=== Text shown ===

I'd like to have the room id and two sets of repeated fields: students and teachers. But when I do the query below I get 4 and any try to plug in DISTINCT returns an error.

SELECT room_id, 
        struct(array_agg(name_student) as name, array_agg(age_student) as age) as students,
        struct(array_agg(name_teacher) as name, array_agg(id_teacher) as id) as teachers,

from data
group by 1

How could I achieve unique arrays for students and fo teachers?

Output should look like that enter image description here

Thanks!

4
  • When you say "two sets of repeated fields", do you mean you want two rows in your output? Thus, it would have a repeated the student name? Commented Feb 4, 2020 at 11:23
  • repeated field as defined in BQ table structures Commented Feb 4, 2020 at 11:42
  • Ok, I see. You can add another field to the group by aggregation. Also, it is possible to have another nesting level with struct, however I do not understand how you want to your output to look like. Can you elaborate on that in your question? Commented Feb 4, 2020 at 12:15
  • I see you updated your question, now it is clearer how the output should look like. However, in your output you are ignoring the following row: '5a' as room_id, 'george' as name_student, 13 as age_student, 'Mr. Climp' as name_teacher. Is it intentional? Also when student.name = mick, do you want to treat it as a new pice of data or nested inside room_id= 5a? Commented Feb 4, 2020 at 12:54

2 Answers 2

2

This answer is a little bit more verbose, but should work for your needs. I prefer to use ARRAY_AGG(STRUCT()) instead of STRUCT(ARRAY_AGG(),ARRAY_AGG()) to make sure you keep the 'George is 13' and 'Jane is 14' relationships (imagine adding a 14 year-old George to your list, how would you tell which is which?).

=== Provided records ===

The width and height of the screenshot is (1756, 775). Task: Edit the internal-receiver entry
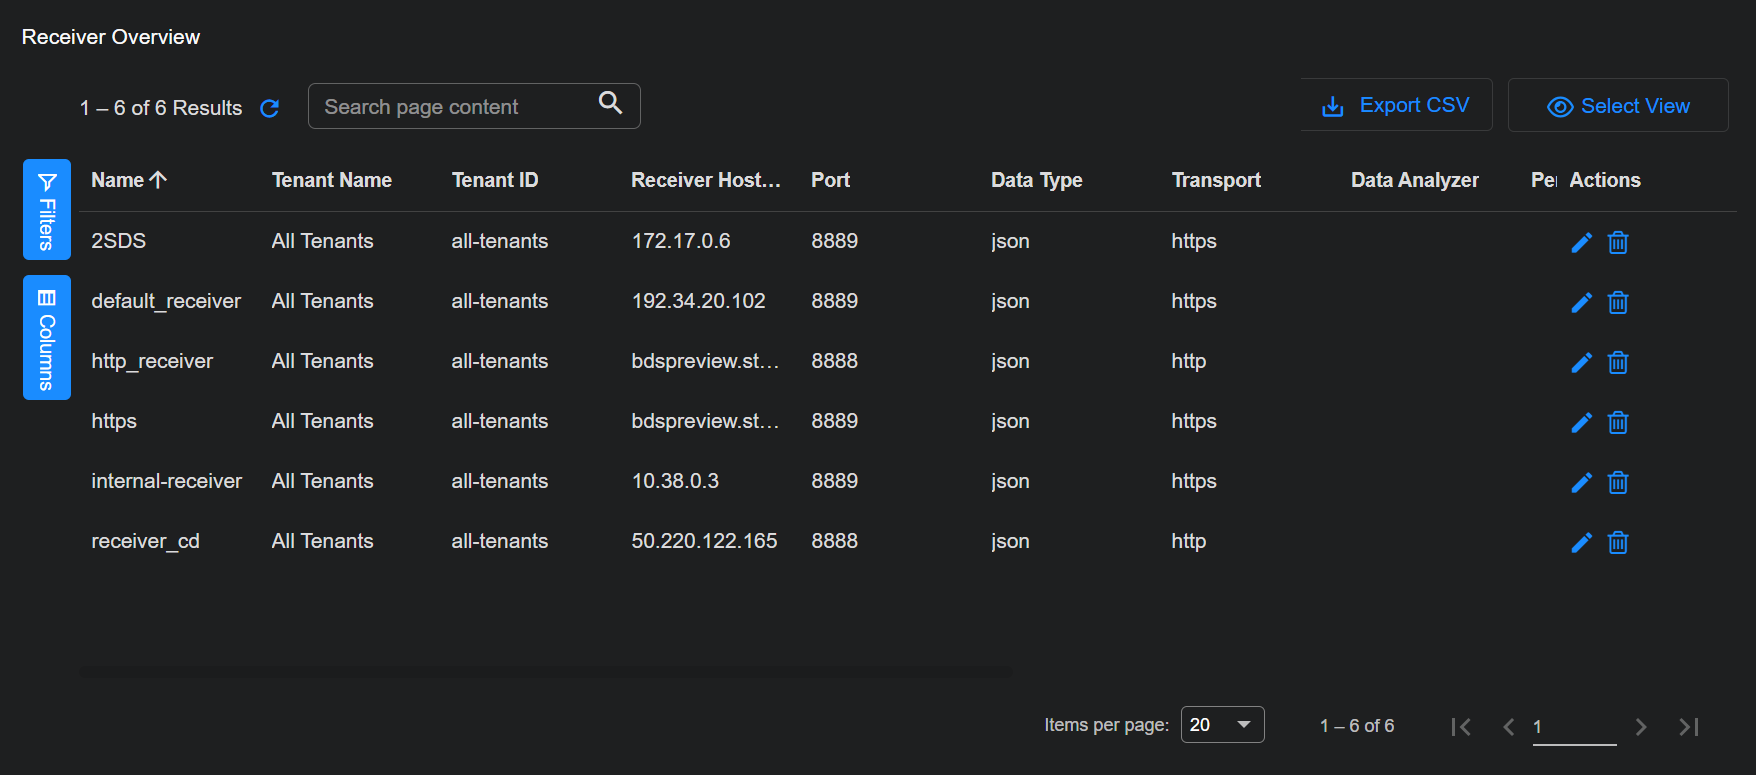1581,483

===
=== Provided records ===

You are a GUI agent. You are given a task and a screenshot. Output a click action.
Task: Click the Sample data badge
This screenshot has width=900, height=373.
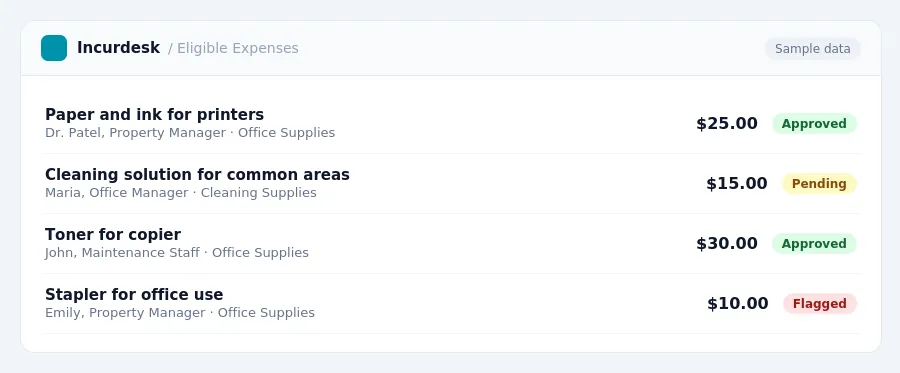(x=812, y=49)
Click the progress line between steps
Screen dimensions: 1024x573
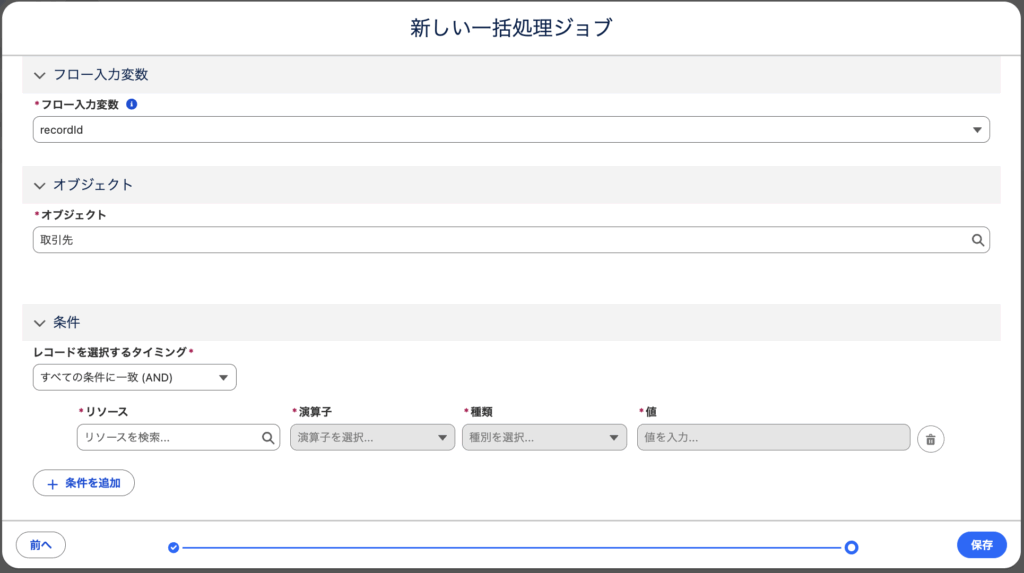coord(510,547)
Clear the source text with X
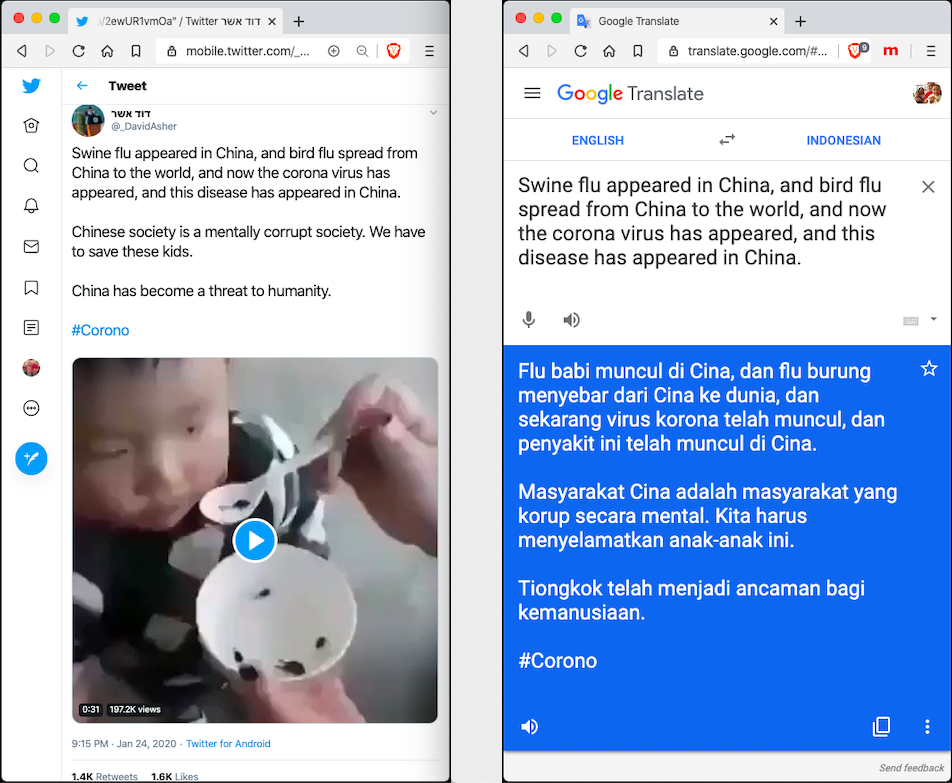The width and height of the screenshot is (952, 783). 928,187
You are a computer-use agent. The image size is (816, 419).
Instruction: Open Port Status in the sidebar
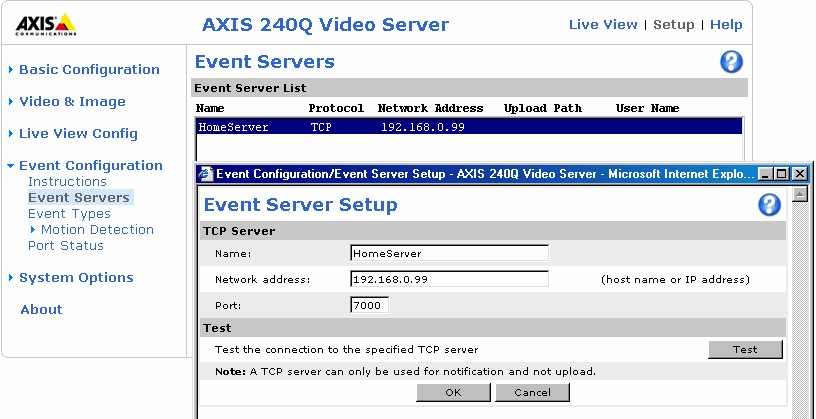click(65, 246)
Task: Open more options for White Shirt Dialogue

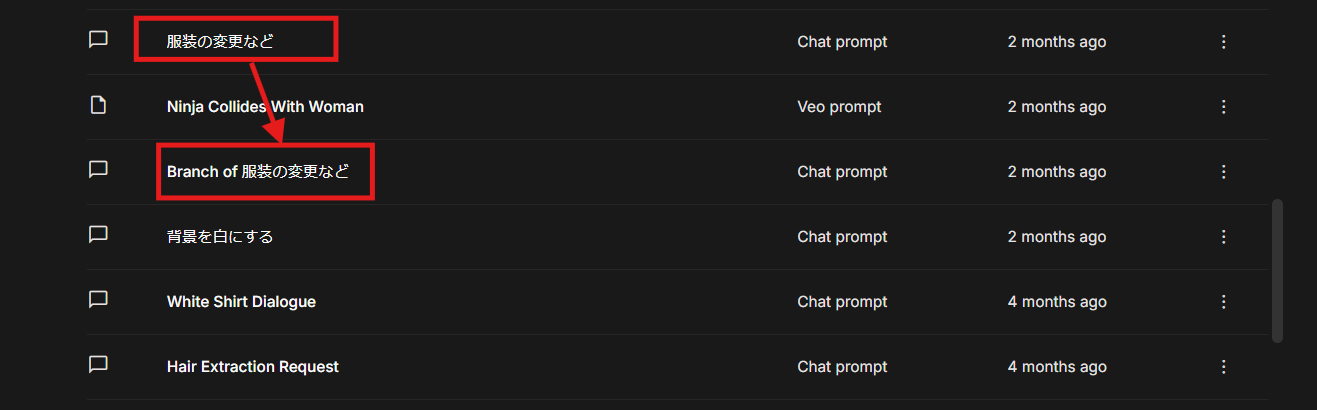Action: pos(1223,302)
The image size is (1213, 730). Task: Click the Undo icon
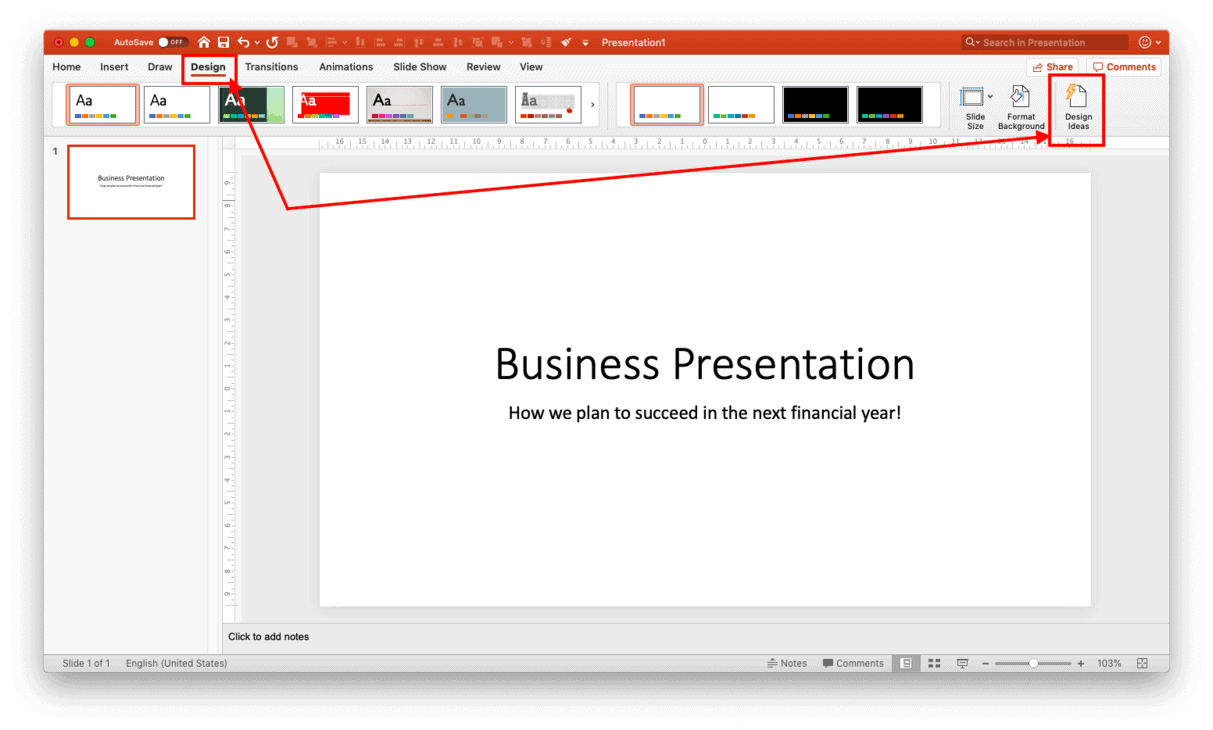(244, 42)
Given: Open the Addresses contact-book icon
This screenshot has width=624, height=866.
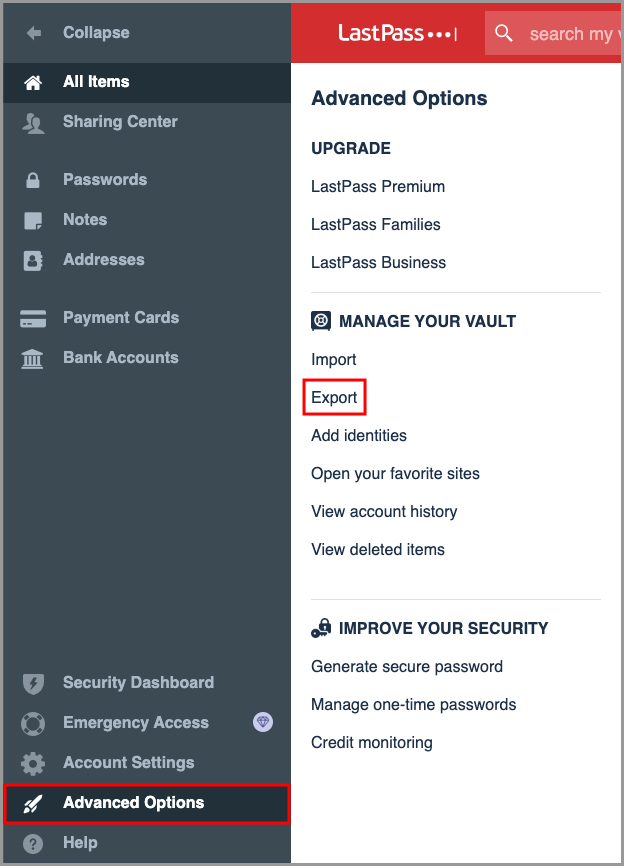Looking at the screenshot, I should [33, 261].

===
=== Provided records ===

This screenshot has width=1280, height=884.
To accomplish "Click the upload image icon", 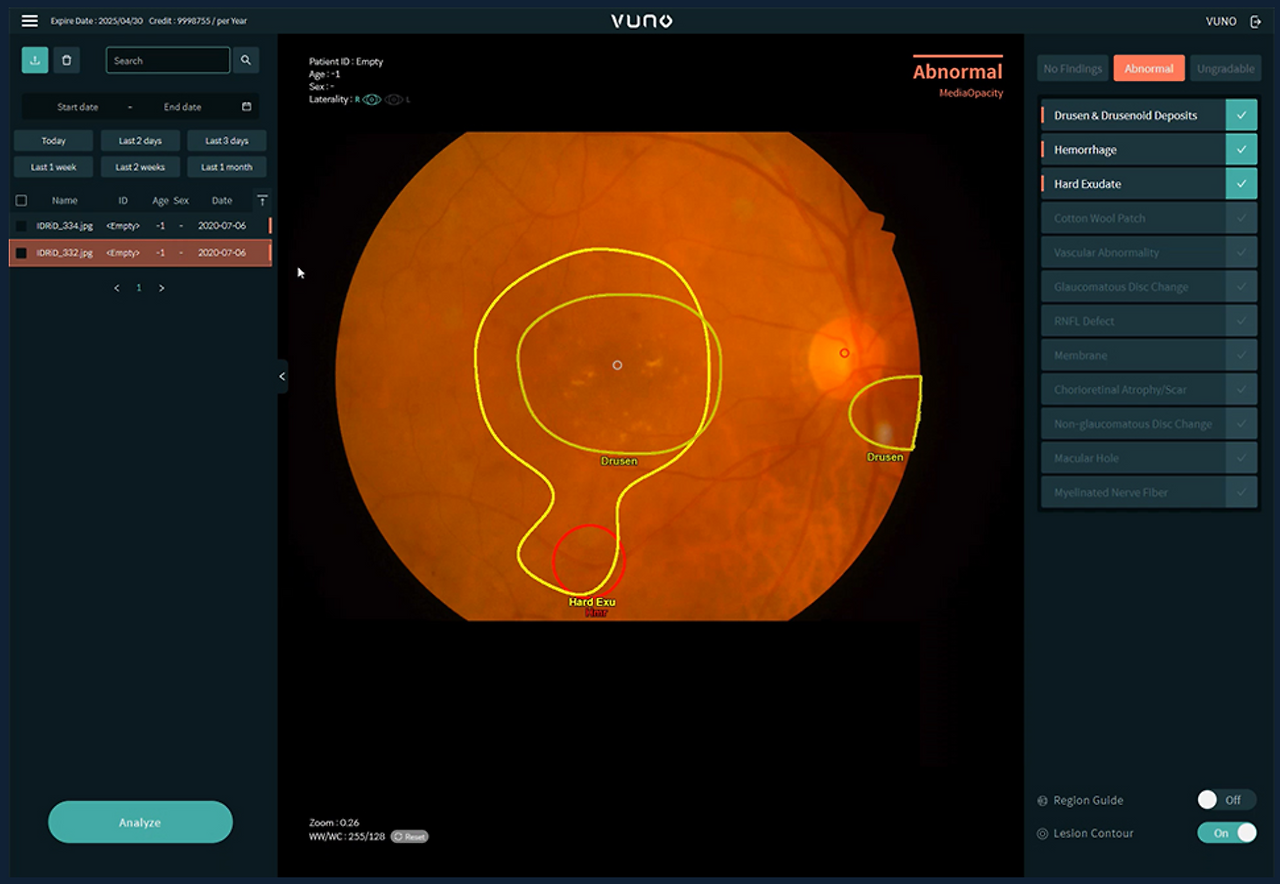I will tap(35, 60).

===

• [Exercise details]
Answer these questions about the query thread above:
(a) What happens when the asker tries to add DISTINCT to the query?
(b) Which row does a commenter say the asker's output ignores?
(c) Which form does the answerer prefer over STRUCT(ARRAY_AGG(),ARRAY_AGG())?

• [Output]
(a) It returns an error.
(b) The row with '5a' as room_id, 'george' as name_student, 13 as age_student and 'Mr. Climp' as name_teacher.
(c) ARRAY_AGG(STRUCT()).